My Beef With Big Media

My Beef With Big Media

“I freely admit: When I was in the media business, especially after the federal government changed the rules to favor large companies, I tried to sweep the board, and I came within one move of owning every link up and down the media chain,” says CNN founder and chairman of Turner Enterprises, Ted Turner. “Yet I felt then, as I do now, that the government was not doing its job. The role of the government ought to be like the role of a referee in boxing, keeping the big guys from killing the little guys. If the little guy gets knocked down, the referee should send the big guy to his corner, count the little guy out, and then help him back up. But today the government has cast down its duty, and media competition is less like boxing and more like professional wrestling: The wrestler and the referee are both kicking the guy on the canvas.”

This is from a great article in the July/August issue of Washington Monthly magazine. In the article, Turner documents a bit of the history that led to government and big business. In fact, the deck headline to Turner’s article is “How government protects big media–and shuts out upstarts like me.”

“Today, media companies are more concentrated than at any time over the past 40 years, thanks to a continual loosening of ownership rules by Washington,” Turner writes. “The media giants now own not only broadcast networks and local stations; they also own the cable companies that pipe in the signals of their competitors and the studios that produce most of the programming. To get a flavor of how consolidated the industry has become, consider this: In 1990, the major broadcast networks–ABC, CBS, NBC, and Fox–fully or partially owned just 12.5 percent of the new series they aired. By 2000, it was 56.3 percent. Just two years later, it had surged to 77.5 percent.”

Turner does a great job of explaining how big conglomerates affect the quality of journalism. Among the arguments against big media include what Turner calls the triple blight: loss of quality, loss of localism and loss of democratic debate.

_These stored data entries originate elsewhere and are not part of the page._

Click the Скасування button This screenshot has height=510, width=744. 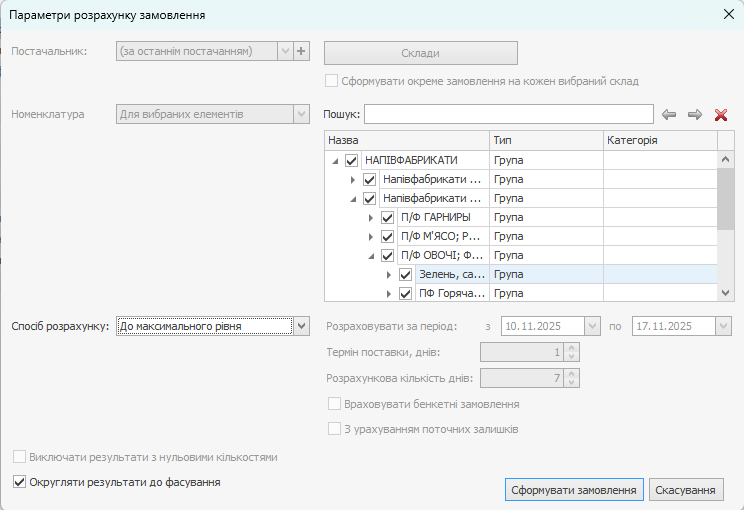tap(686, 490)
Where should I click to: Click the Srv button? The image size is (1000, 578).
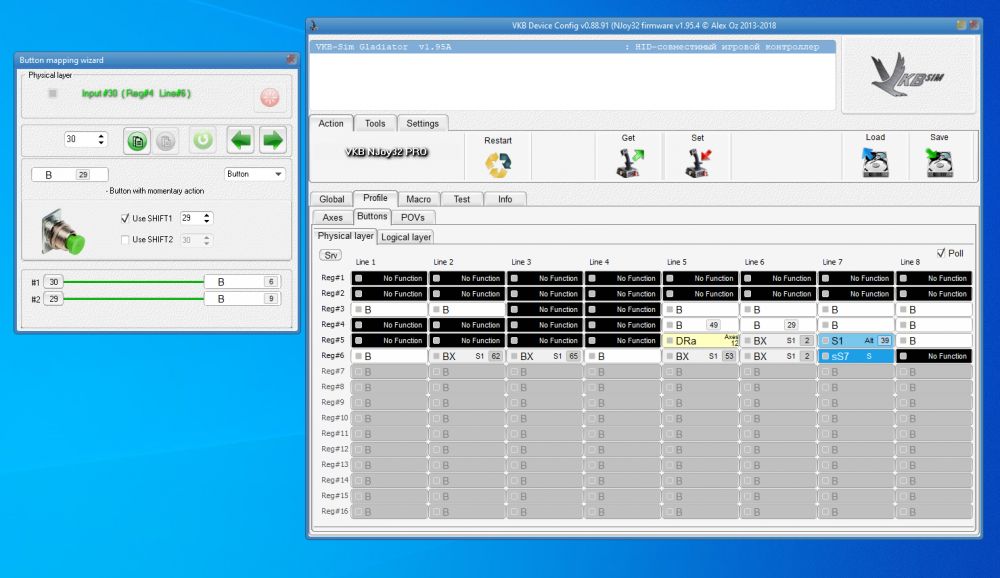tap(331, 255)
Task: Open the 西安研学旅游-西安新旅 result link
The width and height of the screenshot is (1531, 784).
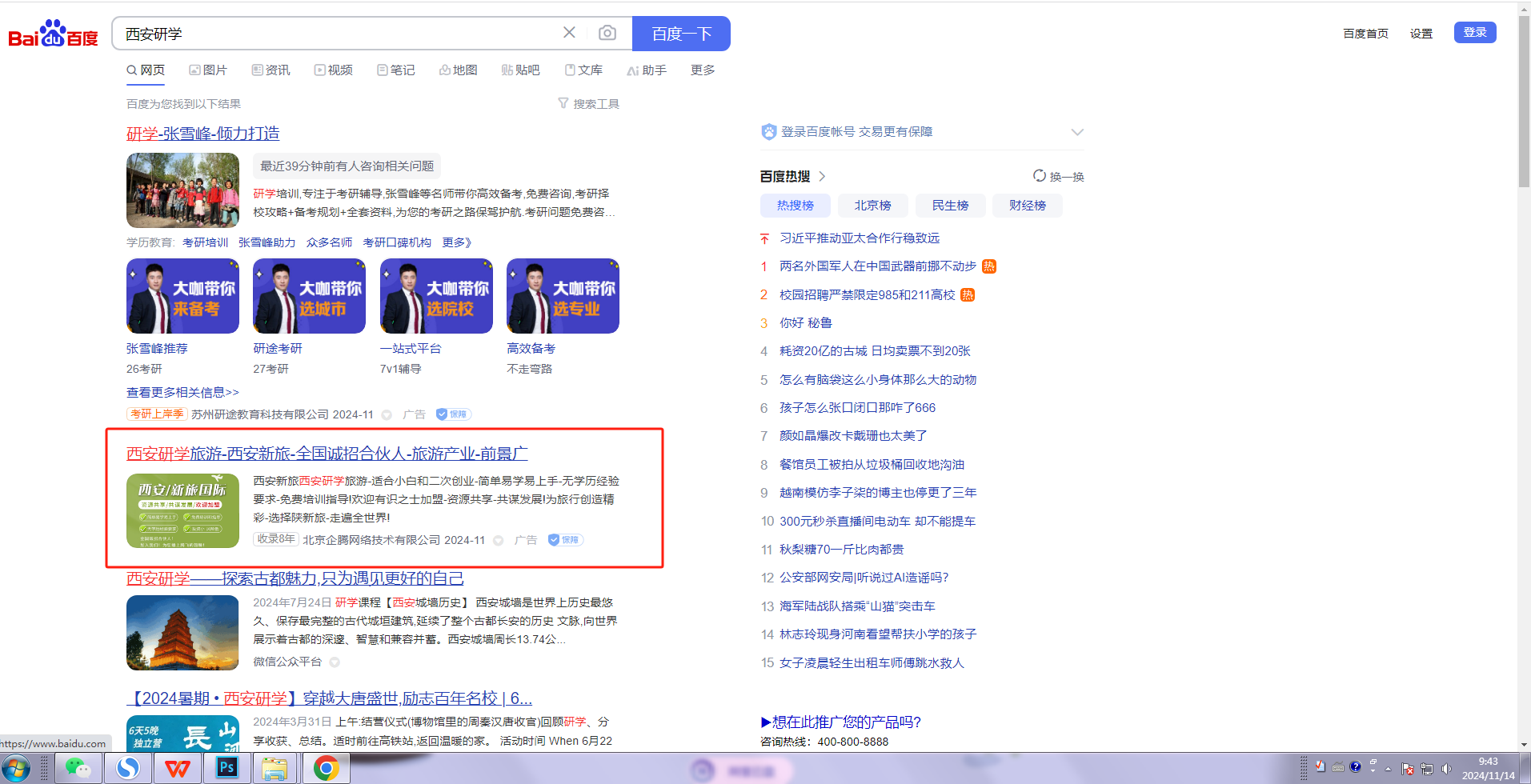Action: tap(327, 454)
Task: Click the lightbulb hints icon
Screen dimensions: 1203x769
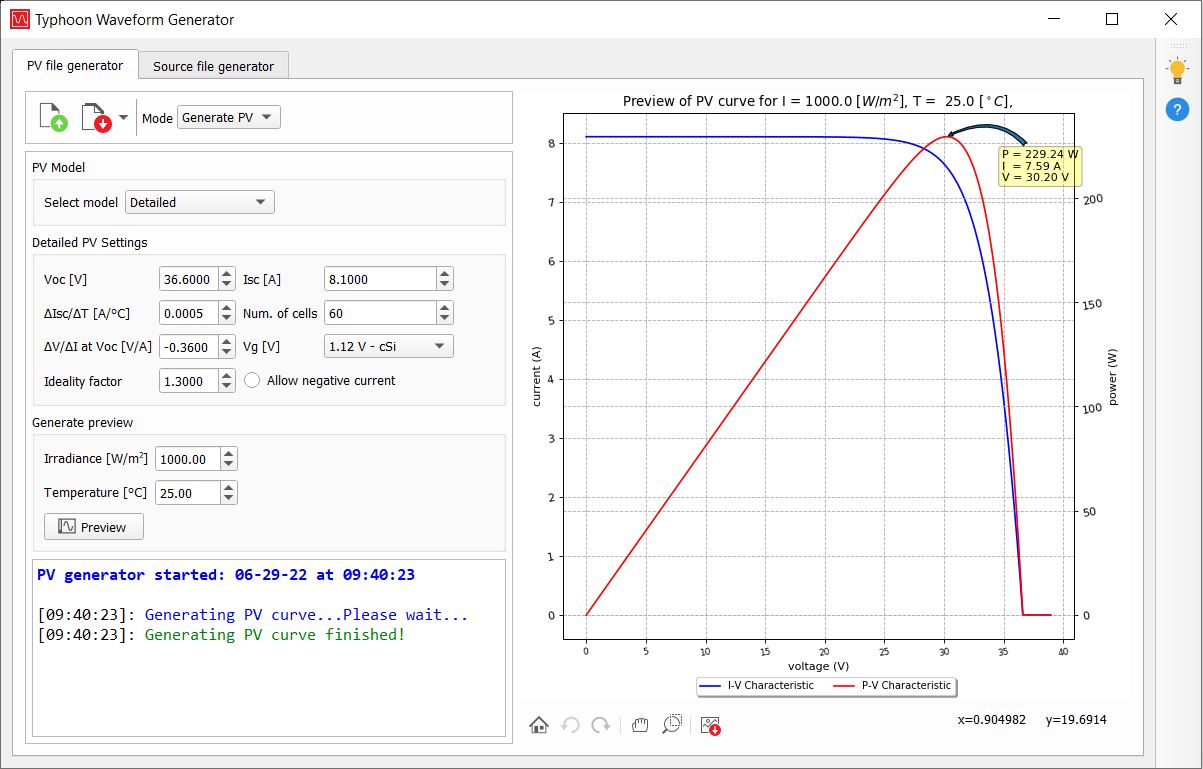Action: pos(1177,71)
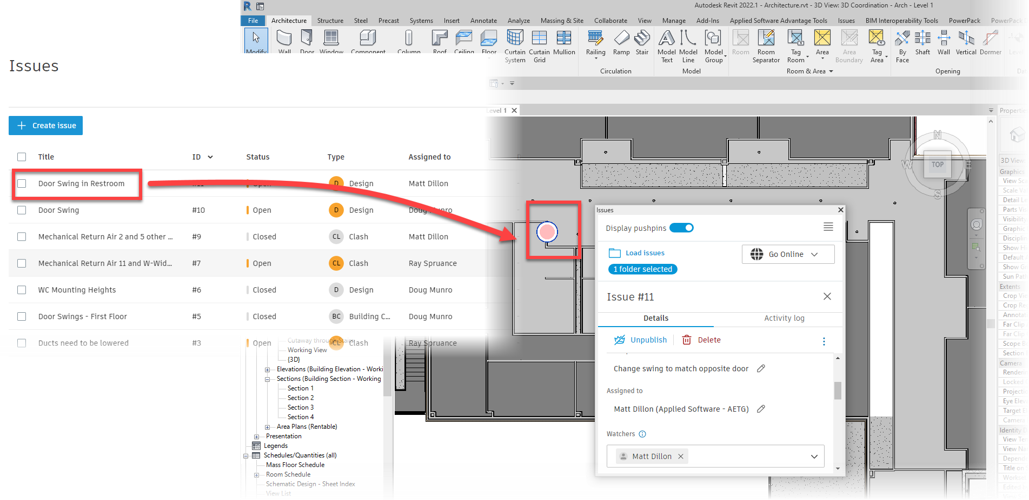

“In the summer of 2003, the FCC raised the national audience-reach cap from 35 percent to 45 percent. The FCC also allowed corporations to own a newspaper and a TV station in the same market and permitted corporations to own three TV stations in the largest markets, up from two, and two stations in medium-sized markets, up from one. Unexpectedly, the public rebelled. Hundreds of thousands of citizens complained to the FCC. Groups from the National Organization for Women to the National Rifle Association demanded that Congress reverse the ruling. And like-minded lawmakers, including many long-time opponents of media consolidation, took action, pushing the cap back down to 35, until–under strong White House pressure–it was revised back up to 39 percent. This June, the U.S. Court of Appeals for the Third Circuit threw out the rules that would have allowed corporations to own more television and radio stations in a single market, let stand the higher 39 percent cap, and also upheld the rule permitting a corporation to own a TV station and a newspaper in the same market; then, it sent the issues back to the same FCC that had pushed through the pro-consolidation rules in the first place.”

I urge you to read Turner’s article. It does a great job of outlining the entire issue. And Turner is someone who knows firsthand of what he speaks. His solution: “At this late stage, media companies have grown so large and powerful, and their dominance has become so detrimental to the survival of small, emerging companies, that there remains only one alternative: bust up the big conglomerates. We’ve done this before: to the railroad trusts in the first part of the 20th century, to Ma Bell more recently. Indeed, big media itself was cut down to size in the 1970s, and a period of staggering innovation and growth followed. Breaking up the reconstituted media conglomerates may seem like an impossible task when their grip on the policy-making process in Washington seems so sure. But the public’s broad and bipartisan rebellion against the FCC’s pro-consolidation decisions suggests something different. Politically, big media may again be on the wrong side of history–and up against a country unwilling to lose its independents.”